- TASK INPUT:
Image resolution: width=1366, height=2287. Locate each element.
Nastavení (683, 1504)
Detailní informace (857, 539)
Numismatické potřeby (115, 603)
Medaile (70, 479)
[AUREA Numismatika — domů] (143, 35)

- TASK INSTRUCTIONS: Each entry above is to be quoted exactly.

- PROBLEM SOLUTION:
Image resolution: width=1366, height=2287. Locate each element.
Nastavení (683, 1504)
Detailní informace (857, 539)
Numismatické potřeby (115, 603)
Medaile (70, 479)
[AUREA Numismatika — domů] (143, 35)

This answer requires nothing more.